▶ _What is being asked_:
Continue the SAS forum thread about reading a downloaded FRED CSV file, starting right after the final sentence of the accepted solution.

SAS Programming

DATA Step, Macro, Functions and more
BookmarkSubscribeRSS Feed
🔒 This topic is solved and locked. Need further help from the community? Please sign in and ask a new question.
Junyong
Pyrite | Level 9

The following code downloads a time-series CSV from FRED and reads it.

filename PCEND "%sysfunc(getoption(work))\PCEND.csv";
proc http method="get" out=PCEND url="https://fred.stlouisfed.org/graph/fredgraph.csv?id=PCEND";
run;
data PCEND;
infile PCEND;
input TIME yymmdd10. +1 PCEND;
TIME=put(TIME,yymmddn8.)+0;
run;

The downloaded CSV has the following contents inside.

DATE,PCEND
1959-01-01,125.1
1959-02-01,125.4
1959-03-01,127.7
1959-04-01,125.6
1959-05-01,128.0
1959-06-01,127.9
1959-07-01,127.3
1959-08-01,127.9
1959-09-01,129.4
1959-10-01,129.8
1959-11-01,129.0
1959-12-01,129.7

Unfortunately, the resulting SAS data set displays missing values in the first row and starts from February in the second row. I tried this code to read another variable (PCES) and there was no problem. What did I wrong here? Though FIRSTOBS=2 corrects this issue, I want to avoid FIRSTOBS as some files start from the third row. Thanks for your help.

1 ACCEPTED SOLUTION

Accepted Solutions
Tom
Super User Tom
Super User

Changing the variable name makes the first line shorter.

You have not included the TRUNCOVER (or the older less useful MISSOVER) option on the INFILE statement, so when you read past the end of a line SAS will move to the next line to find a value for the variable.  SAS will tell you when it does this in the notes at the end of the data step.  You can also compare the number of lines read with the number of observations created.

▶ _Information provided_:
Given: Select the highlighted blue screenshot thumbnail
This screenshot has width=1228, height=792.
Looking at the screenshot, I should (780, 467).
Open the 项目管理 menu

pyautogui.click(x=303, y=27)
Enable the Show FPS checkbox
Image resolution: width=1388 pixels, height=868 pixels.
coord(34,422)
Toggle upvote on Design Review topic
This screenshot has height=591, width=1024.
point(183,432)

▶ _Exercise response_:
View solution in original post

15 REPLIES 15
PaigeMiller
Diamond | Level 26

If you don't use FIRSTOBS=2, then SAS tries to read the first row which contains the string DATE,PCEND and it can't interpret this with informat yymmdd10.

 

How will you know which files have data starting in row 3 and which files have data starting in row 2? You could read the entire line as a text string, and if it finds an actual date in columns 1-10, convert that to a numeric SAS date using informat yymmdd10. But it would be a superior solution, in my opinion, to standardize the format of the files so they all have data beginning in row 2.

--
Paige Miller
Junyong
Pyrite | Level 9

I understand that SAS cannot read the strings. However, shouldn't this be the same for other data too? The following code just alters PCEND by PCES.

filename PCES "%sysfunc(getoption(work))\PCES.csv";
proc http method="get" out=PCES url="https://fred.stlouisfed.org/graph/fredgraph.csv?id=PCES";
run;
data PCES;
infile PCES;
input TIME yymmdd10. +1 PCES;
TIME=put(TIME,yymmddn8.)+0;
run;

This CSV file has the same structure.

DATE,PCES
1959-01-01,138.7
1959-02-01,140.0
1959-03-01,140.5
1959-04-01,141.5
1959-05-01,142.8
1959-06-01,144.3
1959-07-01,145.1
1959-08-01,146.1
1959-09-01,147.4
1959-10-01,148.3
1959-11-01,149.2
1959-12-01,150.4

So if the previous problem is the strings in the first line, then the first line here shouldn't be recognized. Unlike the previous case, however, SAS correctly reads all the file from January even without the FIRSTOBS adjustment. What would be the difference here then?

Tom
Super User Tom
Super User

Changing the variable name makes the first line shorter.

You have not included the TRUNCOVER (or the older less useful MISSOVER) option on the INFILE statement, so when you read past the end of a line SAS will move to the next line to find a value for the variable.  SAS will tell you when it does this in the notes at the end of the data step.  You can also compare the number of lines read with the number of observations created.

novinosrin
Tourmaline | Level 20

Hi @Junyong  A simple question to consider.

 

Did it skip or the informat yymmdd10 used to read non-standard data and convert into number failed with log notes invalid data? This is obvious as the informat while appropriate for reading non-standard char dates would not be appropriate for standard char data that's in record 1. 

 

The same rules apply when you are trying to read a standard char value as a numeric variable PCEND.

 

So in a nutshell the first record and the remaining records are different types and are not compatible for the instructions supplied in the INPUT statement.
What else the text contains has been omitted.